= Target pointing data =
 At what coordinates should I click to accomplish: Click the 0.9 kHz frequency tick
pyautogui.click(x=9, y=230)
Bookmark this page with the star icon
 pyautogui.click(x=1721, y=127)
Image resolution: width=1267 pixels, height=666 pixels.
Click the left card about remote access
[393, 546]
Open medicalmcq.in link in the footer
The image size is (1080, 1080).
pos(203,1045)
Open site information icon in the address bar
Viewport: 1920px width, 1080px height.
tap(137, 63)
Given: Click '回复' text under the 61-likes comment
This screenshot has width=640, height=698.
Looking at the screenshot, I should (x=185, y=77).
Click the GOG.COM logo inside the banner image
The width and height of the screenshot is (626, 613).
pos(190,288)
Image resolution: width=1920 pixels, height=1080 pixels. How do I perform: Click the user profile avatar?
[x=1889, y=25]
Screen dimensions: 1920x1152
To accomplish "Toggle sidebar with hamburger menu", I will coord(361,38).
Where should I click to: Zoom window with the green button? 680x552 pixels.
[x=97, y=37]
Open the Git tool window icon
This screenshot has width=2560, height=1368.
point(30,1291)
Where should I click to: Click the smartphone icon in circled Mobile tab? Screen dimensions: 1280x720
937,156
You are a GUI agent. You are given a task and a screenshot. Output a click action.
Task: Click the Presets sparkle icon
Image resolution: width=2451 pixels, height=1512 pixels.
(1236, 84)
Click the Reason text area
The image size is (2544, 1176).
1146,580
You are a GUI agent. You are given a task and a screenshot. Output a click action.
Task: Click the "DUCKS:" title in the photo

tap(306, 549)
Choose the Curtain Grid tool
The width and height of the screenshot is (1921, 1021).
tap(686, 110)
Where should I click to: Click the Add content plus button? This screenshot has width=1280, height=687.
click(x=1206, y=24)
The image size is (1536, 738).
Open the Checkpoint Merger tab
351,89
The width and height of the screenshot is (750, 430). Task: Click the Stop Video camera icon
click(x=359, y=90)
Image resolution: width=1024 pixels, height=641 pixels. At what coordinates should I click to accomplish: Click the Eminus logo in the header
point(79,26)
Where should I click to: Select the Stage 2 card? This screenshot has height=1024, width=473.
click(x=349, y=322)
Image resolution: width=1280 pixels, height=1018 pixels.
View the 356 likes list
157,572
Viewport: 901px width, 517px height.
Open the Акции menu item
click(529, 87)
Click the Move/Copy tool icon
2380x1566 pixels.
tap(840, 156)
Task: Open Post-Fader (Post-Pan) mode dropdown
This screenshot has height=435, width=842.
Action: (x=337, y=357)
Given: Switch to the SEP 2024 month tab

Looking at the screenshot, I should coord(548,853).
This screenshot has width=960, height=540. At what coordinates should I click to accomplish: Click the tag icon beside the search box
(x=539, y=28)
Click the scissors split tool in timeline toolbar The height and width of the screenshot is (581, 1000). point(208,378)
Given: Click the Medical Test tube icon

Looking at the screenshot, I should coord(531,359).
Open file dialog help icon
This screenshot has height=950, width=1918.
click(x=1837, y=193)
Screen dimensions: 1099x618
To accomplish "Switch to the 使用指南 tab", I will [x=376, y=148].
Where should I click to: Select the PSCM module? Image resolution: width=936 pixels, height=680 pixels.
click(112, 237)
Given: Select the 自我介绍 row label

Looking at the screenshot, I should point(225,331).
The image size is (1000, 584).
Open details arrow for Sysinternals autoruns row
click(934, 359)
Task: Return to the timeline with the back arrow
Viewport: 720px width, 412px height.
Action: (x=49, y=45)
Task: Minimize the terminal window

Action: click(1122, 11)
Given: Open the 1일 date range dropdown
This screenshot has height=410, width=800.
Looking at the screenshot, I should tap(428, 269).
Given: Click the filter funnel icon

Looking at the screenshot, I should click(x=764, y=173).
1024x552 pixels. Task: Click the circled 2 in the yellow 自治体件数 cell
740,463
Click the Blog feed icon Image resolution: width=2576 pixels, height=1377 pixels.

= What is required =
Can you render the entries starting with the line containing "Screen dimensions: 1920x1152" and going on through the line containing "[x=97, y=37]" as a two-column CSV with the headers instruction and click_target, one row per entry? Put its text and its answer each in a single quoted field, with line breaks turned into spaces.

= Exercise response =
instruction,click_target
"Screen dimensions: 1920x1152 To accomplish ""Toggle sidebar with hamburger menu"",","I will coord(361,38)."
"Where should I click to: Zoom window with the green button? 680x552 pixels.","[x=97, y=37]"